For a total of 43,829 blocks or 2,191,450 BTC.

Why Didn’t Satoshi Burn their Bitcoin? #

The first transaction that made a deposit to a provably unspendable address was to 1111111111111111111114oLvT2 on August 10, 2010 and the first post I can find referencing it was 1 month later, noting it was the “smallest possible bitcoin address” while other posts have called it “the zero address” because it’s created from a hash of all zeroes. These discussions tended to focus around edge cases for bitcoin address validity and not around use cases for purposely burning coins.

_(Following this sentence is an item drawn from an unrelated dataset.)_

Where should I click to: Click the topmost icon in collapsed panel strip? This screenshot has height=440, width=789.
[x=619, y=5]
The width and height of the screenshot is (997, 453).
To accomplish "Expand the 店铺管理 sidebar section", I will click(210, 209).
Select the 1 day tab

As far as I can tell the first conscious use of a burn address was on June 20, 2011 with this transaction to 1BitcoinEaterAddressDontSendf59kuE. The oldest discussion of burn addresses I can find occurred on June 23, 2011 on this BitcoinTalk thread about “The Bitcoin Black Hole.”

Satoshi’s last activity on BitcoinTalk was December 13, 2010. The last time anyone heard from them was on April 26, 2011. It’s quite plausible that Satoshi never considered provably burning their coins as an option.

Conclusions #

Did Satoshi stop mining with the Patoshi miner after block 54,316? It is impossible to know whether the mining software was changed and became undetectable as a result or if Satoshi continued mining using the publicly available mining software.

What am I sure of with regard to Satoshi?

  • Their goal was to keep the “heartbeat” of the network alive while it was being bootstrapped.
  • They mined on a single machine with a maximum hashrate of 6 Mhps.
  • They could have easily earned more than twice as much BTC if they had mined at full power.
  • They did not want to be in a position of dominating the network hashrate, but may have felt it was necessary during the earliest days when the network was far more fragile due to having fewer than five miners.
  • They cared a great deal about difficulty adjustments. The adjustment algorithm was one of Satoshi’s greatest innovations and they opined upon the topic more than almost any other.
  • They wanted as many people to be able to mine on home PCs as possible (Satoshi decried the FGPA / GPU mining race)

We should have a gentleman’s agreement to postpone the GPU arms race as long as we can for the good of the network.  It’s much easier to get new users up to speed if they don’t have to worry about GPU drivers and compatibility.  It’s nice how anyone with just a CPU can compete fairly equally right now.

Anyone who claims that Satoshi was greedy simply hasn’t done the math.